Habib Sholeh bin Abdullah Al-Attas dilahirkan di Huraidhah, Hadramaut, pada 1912. Menginjak usia 17 tahun, Habib Sholeh diminta pamannya, Habib Muhammad bin Muhsin Al-Attas datang ke Jawa. Beliau diminta sang Paman untuk membantu berdakwah lewat Majelis Ta’lim Ar-Ridhwan di Bekasi Kidul (Jalan Mawar Raya No. 13, Bekasi), Jawa Barat.

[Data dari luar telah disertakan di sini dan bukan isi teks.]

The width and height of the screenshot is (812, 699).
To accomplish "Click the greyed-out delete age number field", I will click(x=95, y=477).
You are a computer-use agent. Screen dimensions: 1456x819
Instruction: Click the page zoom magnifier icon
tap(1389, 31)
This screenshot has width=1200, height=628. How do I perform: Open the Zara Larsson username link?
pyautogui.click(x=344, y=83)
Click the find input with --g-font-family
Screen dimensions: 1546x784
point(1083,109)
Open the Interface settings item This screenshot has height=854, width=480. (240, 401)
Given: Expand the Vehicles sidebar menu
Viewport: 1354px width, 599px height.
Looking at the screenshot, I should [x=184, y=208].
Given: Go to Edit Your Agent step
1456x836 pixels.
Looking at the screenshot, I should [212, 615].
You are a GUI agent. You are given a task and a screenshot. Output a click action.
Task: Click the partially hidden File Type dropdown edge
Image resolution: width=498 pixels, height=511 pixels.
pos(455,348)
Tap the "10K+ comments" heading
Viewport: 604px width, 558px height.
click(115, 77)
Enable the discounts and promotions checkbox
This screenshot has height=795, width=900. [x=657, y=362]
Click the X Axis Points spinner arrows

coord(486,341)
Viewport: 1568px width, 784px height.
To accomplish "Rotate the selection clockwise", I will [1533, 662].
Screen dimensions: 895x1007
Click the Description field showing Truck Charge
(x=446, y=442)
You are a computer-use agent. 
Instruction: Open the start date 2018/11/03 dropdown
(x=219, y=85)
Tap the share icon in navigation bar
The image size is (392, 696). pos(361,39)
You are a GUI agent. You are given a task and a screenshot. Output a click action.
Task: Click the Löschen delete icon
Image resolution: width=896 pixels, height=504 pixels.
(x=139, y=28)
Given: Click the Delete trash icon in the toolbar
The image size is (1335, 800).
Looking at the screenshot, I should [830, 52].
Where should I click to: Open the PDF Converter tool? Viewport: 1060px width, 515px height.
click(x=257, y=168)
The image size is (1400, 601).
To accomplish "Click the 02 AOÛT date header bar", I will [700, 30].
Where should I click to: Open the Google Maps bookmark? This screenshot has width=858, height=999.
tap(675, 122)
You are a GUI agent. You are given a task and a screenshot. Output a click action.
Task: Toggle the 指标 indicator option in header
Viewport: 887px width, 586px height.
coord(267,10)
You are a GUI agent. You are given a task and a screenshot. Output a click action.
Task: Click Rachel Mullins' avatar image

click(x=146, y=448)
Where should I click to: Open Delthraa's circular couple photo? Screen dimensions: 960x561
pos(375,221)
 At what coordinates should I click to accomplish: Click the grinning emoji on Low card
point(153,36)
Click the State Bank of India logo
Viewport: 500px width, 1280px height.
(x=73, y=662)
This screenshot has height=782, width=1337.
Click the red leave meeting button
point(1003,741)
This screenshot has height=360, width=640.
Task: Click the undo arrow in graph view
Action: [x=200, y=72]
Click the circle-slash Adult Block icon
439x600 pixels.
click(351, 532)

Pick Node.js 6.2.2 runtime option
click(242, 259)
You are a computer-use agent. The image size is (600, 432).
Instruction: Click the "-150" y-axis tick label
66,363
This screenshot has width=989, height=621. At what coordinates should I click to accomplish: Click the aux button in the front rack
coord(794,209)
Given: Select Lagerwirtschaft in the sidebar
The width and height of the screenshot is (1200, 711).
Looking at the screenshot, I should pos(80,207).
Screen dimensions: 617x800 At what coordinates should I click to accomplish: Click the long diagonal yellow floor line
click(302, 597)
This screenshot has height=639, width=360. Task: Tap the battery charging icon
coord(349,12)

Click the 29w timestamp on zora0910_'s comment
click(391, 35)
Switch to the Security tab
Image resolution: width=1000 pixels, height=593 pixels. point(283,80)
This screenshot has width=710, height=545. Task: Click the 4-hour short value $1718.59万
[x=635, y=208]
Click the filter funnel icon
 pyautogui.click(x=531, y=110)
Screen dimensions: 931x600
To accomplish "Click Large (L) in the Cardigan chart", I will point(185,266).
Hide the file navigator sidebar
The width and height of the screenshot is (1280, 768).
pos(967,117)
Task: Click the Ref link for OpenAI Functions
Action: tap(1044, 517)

Selama membantu sang paman, Habib Sholeh tak menyia-nyiakan kesempatan untuk belajar kepadanya. Selain itu beliau juga menimba ilmu dari para habaib di masa itu. Di antaranya kepada Habib Ali bin Husein Al-Attas (Habib Ali Bungur).
Pada awal masanya tinggal di Bekasi, Habib Sholeh sempat merantau hingga sampai ke Jambi, Sumatera Timur. Di kota itu, beliau membangun mahligai rumah tangga dengan seorang gadis dari keluarga Al-Muhdhar. Dari pernikahan itu Habib Sholeh dikaruniai enam orang anak: Hasan, Umar, Khadijah. Abdullah, Wan Tjik, dan Husein.
Setelah beberapa tahun di Jambi, beliau kemudian kembali ke Bekasi. Sampai di Bekasi, oleh pamanya, Habib Muhammad bin Muhsin Al-Attas, Habib Sholeh dinikahkan dengan putri sang paman hingga memiliki tujuh keturunan: Ali, Syekhah, Muhammad, Muhsin, Alwi, Hasyim, dan Ahmad.
Beberapa tahun kemudian, Habib Sholeh pindah ke Jakarta dan menikah lagi dengan gadis dari keluarga Al-Habsyi. Pada pernikahan yang ketiga kali ini beliau dikaruniai dua anak: Hamid dan Salmah.
Paman sekaligus mertua Habib Sholeh yaitu Habib Muhammad kemudian menyerahkan kepemimpinan Majelis Ta’lim Ar-Ridhwan ke tangan Habib Sholeh.
Meski terkenal berwatak keras dan tegas, Habib Sholeh memiliki hati yang lembut. Hal ini terlihat dari cara beliau menyampaikan dakwahnya yang luwes. Bahasan yang disampaikannya mudah diterima oleh masyarakat.
Beliau juga tak mengajarkan ilmu yang berat-berat, melainkan ilmu ibadah yang sehari-hari diamalkan oleh masyarakat, seperti tentang shalat, puasa, zakat, dan segala hal yang dibutuhkan orang awam dalam kesehariannya.
Selain mengembangkan Majelis Ta’lim Ar-Ridhwan, Habib Sholeh juga pernah mendirikan Madrasah As-Salafiyyah, yang tak jauh dari Masjid Al-Akhyar. Masjid itu didirikan oleh Habib Muhammad bin Muhsin Al-Attas, paman sekaligus mertuanya itu.
Sikap istiqamah Habib Sholeh dalam berdakwah melahirkan kharisma tersendiri dalam diri beliau, sehingga kemudian banyak jamaah yang mengikutinya. Tak mengherankan bila hingga kini nama beliau masih terus dikenang warga Bekasi.
Habib Sholeh juga melanjutkan tradisi pembacaan Maulid Diba’ yang sebelumnya dilakukan oleh sang paman. Pada tahun 1975 Habib Sholeh wafat dalam usia 63 tahun. Jenazahnya dimakamkan di belakang Masjid Al-Akhyar, Bekasi, berdampingan dengan makam Habib Muhammad bin Muhsin Al-Attas.
*Sumber: Majalah ALKISAH NO. 03/9 – 22 Feb. 2009. – Rubrik Haul.